Nanochannel characteristics contributing to ion/ion selectivity in two-dimensional graphene oxide membranes

Abstract

Selective ion/ion transport is of great importance in environmental and energy applications. Nanofiltration membranes possessing sub-nanometer pore sizes and charge characteristics have garnered significant attention in effectively separating target ions. Nevertheless, the contributions of pore size, charge, and their combined impact on ion/ion separation have remained relatively unexplored. In this study, a well-defined example is presented using multilayered graphene oxide membranes with ordered interlayer nanochannels. These membranes were utilized to prepare diverse nanochannel types, each possessing distinct channel sizes and charge properties. A systematic investigation was conducted to discern their separation selectivity for mono-/di-valent ion pairs. The dominant factor governing mono-/di-valent ion selectivity was not found to be the channel pore size within the sub-nanometer scale.
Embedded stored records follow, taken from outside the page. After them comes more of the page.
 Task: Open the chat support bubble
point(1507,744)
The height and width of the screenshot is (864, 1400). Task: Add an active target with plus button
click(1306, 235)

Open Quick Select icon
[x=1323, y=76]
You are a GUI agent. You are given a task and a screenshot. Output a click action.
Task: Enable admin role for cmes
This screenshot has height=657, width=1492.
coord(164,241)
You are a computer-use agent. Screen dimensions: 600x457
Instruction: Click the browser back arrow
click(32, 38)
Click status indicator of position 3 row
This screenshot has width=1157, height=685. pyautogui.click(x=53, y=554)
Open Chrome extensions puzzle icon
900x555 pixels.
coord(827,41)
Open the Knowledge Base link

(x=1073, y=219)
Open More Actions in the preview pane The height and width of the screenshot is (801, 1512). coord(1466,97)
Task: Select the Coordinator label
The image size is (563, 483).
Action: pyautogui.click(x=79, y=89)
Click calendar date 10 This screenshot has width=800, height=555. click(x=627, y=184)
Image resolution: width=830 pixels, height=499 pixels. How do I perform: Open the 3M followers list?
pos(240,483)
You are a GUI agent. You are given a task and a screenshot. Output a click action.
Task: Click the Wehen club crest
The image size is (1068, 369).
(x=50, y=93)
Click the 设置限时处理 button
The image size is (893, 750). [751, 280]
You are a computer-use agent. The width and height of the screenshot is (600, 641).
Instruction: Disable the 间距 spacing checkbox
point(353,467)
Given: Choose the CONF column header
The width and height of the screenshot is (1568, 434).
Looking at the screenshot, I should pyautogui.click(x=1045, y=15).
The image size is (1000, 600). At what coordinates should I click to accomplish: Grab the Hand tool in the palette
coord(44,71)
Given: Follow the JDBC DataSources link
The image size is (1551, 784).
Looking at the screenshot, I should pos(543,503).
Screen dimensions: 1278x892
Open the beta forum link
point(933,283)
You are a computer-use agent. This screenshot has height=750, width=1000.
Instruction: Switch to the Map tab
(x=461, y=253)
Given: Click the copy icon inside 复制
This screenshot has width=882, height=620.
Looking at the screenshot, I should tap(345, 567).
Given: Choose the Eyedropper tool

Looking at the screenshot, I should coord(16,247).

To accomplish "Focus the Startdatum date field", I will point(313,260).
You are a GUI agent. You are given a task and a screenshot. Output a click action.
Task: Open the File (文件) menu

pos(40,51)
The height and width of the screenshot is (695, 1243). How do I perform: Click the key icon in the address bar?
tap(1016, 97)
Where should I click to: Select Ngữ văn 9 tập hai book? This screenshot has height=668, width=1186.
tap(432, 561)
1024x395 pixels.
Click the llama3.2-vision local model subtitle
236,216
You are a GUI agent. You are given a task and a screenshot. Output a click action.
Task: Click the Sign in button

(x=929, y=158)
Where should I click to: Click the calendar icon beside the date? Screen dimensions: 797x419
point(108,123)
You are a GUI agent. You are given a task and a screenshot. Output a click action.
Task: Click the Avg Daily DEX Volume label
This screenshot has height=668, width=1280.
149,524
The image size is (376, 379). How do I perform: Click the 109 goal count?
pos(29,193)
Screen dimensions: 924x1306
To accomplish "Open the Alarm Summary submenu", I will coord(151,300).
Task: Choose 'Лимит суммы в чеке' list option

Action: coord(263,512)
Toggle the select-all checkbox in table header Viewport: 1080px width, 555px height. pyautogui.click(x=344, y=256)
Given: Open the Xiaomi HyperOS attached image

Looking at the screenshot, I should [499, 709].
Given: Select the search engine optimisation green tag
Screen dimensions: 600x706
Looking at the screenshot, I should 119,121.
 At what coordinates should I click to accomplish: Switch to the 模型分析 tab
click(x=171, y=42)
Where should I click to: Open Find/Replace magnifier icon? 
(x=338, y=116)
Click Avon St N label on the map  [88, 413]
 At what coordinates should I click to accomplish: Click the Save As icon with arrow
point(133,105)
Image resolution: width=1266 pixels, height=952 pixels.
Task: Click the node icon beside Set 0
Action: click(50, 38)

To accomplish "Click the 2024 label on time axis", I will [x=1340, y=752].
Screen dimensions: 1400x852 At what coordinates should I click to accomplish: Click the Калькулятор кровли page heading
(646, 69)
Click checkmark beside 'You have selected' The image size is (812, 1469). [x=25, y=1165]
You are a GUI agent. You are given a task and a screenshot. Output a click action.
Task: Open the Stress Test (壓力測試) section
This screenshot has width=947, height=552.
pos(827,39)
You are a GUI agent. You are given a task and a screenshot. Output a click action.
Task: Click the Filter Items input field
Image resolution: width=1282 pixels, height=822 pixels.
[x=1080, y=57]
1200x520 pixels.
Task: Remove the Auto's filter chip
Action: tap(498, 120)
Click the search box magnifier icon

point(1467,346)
This could be because nanochannels are flexible and cannot strictly sieve ions based on their specific size. Instead, the difference in electrostatic effects between mono- and di-valent ions plays a more significant role in enhancing ion/ion selectivity within the subnanometer channel. This study offers certain insights into selective ion transport in two-dimensional membrane nanochannels, potentially assisting in the design of nanochannels with single-ion selectivity.